> **Task description**
This exercise calls for every line of the data below with the string "agent" in it.
----
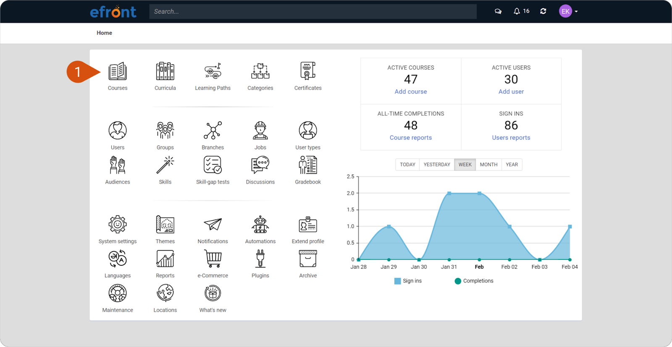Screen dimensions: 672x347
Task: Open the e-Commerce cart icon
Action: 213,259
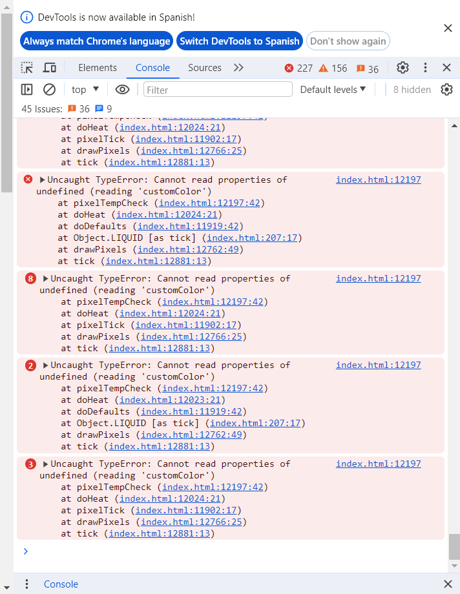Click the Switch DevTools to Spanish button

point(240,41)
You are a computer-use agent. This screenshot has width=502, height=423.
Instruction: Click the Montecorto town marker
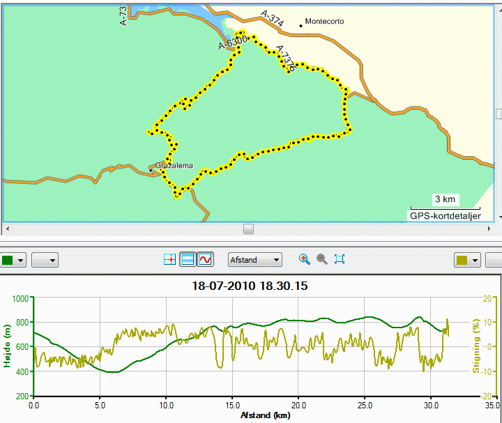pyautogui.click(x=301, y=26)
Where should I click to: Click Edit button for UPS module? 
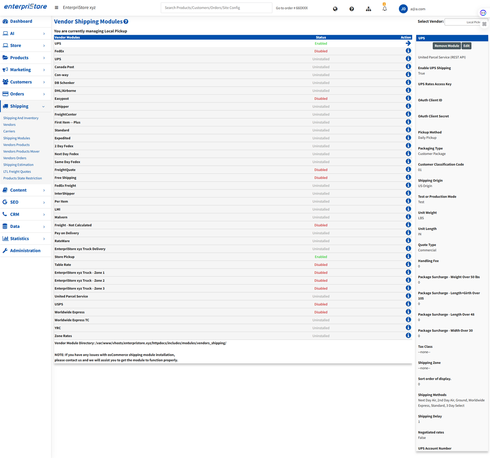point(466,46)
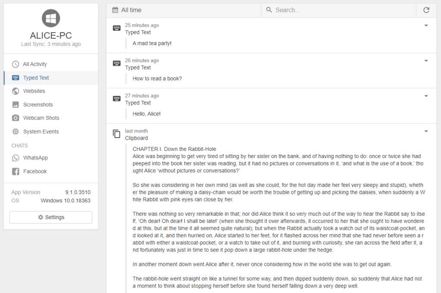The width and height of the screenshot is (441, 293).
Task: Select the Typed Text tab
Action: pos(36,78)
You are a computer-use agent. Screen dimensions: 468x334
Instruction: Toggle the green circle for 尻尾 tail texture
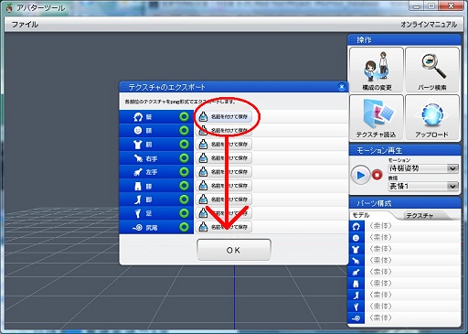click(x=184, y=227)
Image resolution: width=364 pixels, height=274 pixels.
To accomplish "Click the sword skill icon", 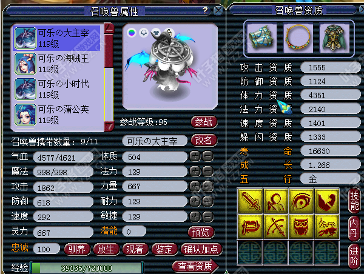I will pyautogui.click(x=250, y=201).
----
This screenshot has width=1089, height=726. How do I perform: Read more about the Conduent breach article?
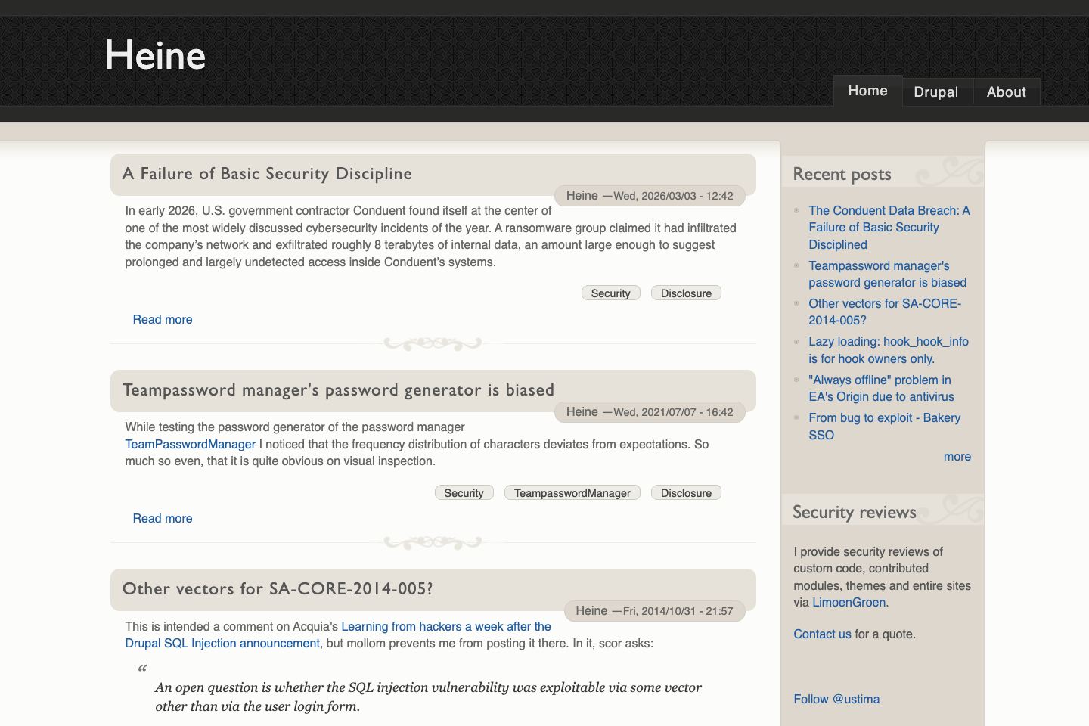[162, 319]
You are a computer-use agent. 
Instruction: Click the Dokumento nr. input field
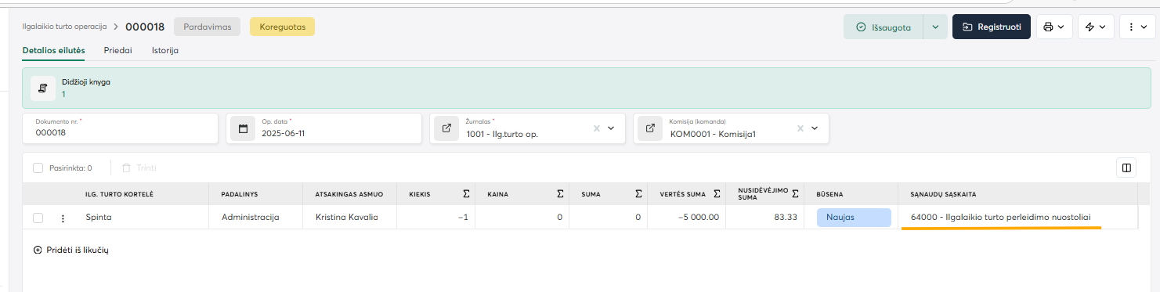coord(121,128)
----
> **Exercise result**
You are a computer-use agent. This screenshot has width=502, height=423.
You are a computer-use agent. Screen dimensions: 468x334
You are a computer-use agent. 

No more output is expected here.